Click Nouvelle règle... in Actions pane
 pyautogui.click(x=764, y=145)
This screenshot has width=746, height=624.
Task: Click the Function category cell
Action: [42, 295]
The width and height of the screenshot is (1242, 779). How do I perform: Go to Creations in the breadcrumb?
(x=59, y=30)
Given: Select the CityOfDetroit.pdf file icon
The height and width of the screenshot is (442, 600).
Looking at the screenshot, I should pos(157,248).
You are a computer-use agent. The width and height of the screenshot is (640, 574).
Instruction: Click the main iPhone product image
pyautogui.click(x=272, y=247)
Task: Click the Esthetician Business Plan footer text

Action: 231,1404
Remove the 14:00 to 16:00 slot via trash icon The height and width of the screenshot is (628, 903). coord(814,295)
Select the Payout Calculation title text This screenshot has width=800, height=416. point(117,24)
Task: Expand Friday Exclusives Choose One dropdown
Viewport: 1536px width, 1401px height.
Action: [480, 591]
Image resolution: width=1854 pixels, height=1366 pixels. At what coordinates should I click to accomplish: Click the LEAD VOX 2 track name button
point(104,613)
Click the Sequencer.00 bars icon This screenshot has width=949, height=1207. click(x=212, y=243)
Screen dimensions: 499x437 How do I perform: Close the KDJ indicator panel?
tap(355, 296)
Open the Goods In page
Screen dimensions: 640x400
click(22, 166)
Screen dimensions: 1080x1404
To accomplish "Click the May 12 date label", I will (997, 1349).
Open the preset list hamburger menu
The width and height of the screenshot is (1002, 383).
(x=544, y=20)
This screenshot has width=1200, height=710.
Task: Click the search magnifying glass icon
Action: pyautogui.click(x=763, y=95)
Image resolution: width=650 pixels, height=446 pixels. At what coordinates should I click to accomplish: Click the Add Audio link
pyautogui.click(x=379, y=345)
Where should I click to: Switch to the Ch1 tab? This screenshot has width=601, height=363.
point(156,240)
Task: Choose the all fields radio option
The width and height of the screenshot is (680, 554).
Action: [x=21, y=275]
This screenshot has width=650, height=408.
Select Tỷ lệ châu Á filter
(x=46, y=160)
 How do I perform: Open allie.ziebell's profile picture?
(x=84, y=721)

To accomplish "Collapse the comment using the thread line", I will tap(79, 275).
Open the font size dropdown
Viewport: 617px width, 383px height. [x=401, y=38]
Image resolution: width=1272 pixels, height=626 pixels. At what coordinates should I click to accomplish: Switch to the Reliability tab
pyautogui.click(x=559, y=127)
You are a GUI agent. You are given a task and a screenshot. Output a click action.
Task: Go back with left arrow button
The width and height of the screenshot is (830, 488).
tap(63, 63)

#####

_What is required_.
Which of the lines above mention the word "agent"? Pull those lines out.

_Written solution_.
You are a computer-use agent. The width and height of the screenshot is (640, 574).
You are a GUI agent. You are given a task and a screenshot. Output a click action.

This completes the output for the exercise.